RECORDS FOR THE EXERCISE:
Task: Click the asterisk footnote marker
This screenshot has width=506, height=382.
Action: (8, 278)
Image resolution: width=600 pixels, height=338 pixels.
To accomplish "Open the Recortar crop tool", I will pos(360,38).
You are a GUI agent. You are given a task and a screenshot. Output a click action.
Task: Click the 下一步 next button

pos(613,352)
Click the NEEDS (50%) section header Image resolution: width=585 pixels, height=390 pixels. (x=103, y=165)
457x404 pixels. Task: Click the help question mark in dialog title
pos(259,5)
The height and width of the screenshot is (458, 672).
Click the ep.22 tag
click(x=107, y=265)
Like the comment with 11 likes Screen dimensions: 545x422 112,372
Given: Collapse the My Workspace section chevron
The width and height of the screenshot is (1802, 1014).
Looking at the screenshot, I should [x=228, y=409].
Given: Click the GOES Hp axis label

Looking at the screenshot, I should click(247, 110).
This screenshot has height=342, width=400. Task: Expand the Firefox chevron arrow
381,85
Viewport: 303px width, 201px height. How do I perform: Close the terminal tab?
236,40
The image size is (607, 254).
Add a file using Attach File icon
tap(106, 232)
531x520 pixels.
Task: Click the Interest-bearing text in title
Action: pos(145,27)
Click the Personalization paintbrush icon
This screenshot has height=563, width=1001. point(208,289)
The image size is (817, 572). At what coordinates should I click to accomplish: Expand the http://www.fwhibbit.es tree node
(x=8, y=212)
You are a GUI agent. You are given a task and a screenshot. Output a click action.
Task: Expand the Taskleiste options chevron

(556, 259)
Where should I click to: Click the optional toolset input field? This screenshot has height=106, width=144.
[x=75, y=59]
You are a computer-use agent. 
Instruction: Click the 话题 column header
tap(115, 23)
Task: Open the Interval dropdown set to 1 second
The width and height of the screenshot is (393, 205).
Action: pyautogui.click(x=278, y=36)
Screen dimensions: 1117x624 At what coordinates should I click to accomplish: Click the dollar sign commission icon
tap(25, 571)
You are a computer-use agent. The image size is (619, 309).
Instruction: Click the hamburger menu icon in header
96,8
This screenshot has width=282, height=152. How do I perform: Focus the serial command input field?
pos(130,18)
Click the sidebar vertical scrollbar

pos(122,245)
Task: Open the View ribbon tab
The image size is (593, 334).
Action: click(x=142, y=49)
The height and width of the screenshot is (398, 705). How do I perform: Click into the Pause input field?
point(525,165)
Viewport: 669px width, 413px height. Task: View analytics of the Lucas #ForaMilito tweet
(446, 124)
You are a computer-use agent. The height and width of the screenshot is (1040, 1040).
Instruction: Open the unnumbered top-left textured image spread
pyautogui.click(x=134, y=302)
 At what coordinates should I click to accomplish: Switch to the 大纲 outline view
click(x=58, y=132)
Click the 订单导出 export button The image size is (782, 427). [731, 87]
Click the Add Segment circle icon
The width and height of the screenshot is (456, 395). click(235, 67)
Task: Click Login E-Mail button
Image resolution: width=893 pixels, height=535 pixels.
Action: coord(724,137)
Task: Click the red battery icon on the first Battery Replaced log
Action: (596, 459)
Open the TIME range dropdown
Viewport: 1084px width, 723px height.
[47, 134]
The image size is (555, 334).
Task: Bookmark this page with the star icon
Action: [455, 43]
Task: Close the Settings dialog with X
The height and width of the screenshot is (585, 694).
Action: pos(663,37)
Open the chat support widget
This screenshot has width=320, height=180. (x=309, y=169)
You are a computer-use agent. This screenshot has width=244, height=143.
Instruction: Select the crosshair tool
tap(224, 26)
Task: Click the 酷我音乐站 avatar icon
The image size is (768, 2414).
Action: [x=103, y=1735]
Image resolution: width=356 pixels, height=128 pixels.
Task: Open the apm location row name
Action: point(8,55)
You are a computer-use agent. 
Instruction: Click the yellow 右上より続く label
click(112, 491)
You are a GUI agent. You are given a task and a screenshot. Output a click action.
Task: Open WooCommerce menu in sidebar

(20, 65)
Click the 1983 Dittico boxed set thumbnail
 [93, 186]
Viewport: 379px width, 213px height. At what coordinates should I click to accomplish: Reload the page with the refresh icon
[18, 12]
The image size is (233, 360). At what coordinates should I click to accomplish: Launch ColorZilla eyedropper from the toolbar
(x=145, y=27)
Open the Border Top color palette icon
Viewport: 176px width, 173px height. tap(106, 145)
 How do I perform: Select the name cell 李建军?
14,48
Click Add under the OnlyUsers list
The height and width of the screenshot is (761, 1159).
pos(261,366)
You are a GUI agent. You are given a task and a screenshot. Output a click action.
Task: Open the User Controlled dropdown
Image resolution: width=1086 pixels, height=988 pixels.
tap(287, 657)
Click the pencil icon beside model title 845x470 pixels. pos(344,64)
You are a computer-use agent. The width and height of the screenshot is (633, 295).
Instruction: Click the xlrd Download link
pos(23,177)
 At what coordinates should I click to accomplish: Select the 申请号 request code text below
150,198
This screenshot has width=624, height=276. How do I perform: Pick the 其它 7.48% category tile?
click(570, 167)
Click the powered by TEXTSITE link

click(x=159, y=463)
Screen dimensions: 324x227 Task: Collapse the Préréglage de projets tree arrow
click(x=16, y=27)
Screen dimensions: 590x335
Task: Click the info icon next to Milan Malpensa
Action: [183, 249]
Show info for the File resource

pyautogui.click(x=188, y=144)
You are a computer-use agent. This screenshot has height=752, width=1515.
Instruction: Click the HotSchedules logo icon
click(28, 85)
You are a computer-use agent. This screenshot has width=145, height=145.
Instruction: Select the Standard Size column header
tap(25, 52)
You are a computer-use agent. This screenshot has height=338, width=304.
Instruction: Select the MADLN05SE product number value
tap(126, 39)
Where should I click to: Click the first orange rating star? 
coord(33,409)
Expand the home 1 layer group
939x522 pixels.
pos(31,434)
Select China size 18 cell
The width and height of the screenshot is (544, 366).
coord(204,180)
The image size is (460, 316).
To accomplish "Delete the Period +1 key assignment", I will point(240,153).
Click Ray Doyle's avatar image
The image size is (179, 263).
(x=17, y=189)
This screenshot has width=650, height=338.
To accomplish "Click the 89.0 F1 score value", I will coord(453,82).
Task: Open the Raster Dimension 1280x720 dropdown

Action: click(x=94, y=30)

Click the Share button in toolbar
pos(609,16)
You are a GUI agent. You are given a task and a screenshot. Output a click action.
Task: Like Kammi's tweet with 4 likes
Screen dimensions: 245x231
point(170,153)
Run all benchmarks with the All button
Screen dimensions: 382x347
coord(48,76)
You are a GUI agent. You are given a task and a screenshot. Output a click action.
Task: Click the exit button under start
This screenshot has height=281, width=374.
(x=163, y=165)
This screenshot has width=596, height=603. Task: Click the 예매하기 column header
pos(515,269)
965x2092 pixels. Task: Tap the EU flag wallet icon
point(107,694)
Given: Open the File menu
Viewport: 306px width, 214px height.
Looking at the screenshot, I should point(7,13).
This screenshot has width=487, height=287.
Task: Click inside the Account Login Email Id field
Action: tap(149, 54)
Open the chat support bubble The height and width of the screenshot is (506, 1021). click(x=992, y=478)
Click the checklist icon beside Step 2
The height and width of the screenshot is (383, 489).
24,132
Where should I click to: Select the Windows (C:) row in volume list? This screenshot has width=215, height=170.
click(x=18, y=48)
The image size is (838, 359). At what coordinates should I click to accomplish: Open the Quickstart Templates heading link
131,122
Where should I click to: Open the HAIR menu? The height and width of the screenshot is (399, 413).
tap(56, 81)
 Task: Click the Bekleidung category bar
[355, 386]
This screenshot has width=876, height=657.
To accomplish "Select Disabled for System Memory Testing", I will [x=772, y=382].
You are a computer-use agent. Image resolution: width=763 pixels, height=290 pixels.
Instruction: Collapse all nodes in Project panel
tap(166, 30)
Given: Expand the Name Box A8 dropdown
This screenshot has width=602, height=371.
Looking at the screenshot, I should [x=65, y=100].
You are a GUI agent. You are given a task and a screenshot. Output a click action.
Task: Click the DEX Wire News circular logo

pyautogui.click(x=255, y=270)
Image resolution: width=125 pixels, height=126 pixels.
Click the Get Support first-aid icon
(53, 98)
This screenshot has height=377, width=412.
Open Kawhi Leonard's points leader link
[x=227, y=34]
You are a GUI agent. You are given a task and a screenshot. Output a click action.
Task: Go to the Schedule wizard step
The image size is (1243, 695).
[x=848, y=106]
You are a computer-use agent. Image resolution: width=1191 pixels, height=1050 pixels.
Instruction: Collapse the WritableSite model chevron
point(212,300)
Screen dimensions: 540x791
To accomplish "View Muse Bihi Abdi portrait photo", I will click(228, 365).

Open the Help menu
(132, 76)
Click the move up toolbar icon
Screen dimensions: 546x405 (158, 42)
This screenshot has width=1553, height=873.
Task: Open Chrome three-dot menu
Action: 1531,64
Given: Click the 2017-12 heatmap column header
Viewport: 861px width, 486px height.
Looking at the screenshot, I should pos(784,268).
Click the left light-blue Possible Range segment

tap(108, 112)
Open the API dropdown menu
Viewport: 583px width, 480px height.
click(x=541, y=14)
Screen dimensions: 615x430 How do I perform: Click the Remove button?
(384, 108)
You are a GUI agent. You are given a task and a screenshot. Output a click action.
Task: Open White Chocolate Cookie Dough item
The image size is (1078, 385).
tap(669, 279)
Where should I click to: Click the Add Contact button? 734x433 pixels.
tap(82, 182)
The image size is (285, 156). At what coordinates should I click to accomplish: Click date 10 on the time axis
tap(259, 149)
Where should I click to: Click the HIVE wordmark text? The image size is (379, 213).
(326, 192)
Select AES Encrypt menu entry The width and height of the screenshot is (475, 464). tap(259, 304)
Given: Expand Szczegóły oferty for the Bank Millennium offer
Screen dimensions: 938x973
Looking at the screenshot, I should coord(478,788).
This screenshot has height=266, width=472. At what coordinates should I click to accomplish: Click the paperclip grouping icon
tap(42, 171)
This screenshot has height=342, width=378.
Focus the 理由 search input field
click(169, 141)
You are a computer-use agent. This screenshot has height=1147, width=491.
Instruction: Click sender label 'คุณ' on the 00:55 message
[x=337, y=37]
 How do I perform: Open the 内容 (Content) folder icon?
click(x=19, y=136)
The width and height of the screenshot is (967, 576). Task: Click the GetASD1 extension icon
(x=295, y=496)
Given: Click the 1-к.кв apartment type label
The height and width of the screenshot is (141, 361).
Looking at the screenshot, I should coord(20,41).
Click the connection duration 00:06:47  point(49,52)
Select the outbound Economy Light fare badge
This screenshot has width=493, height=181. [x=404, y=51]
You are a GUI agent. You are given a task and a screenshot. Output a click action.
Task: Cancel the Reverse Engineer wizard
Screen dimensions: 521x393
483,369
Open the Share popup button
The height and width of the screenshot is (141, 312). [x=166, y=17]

EXERCISE: Tally every line in the listing above that contains "section", then state only the total.

SOLUTION FOR THIS EXERCISE: 2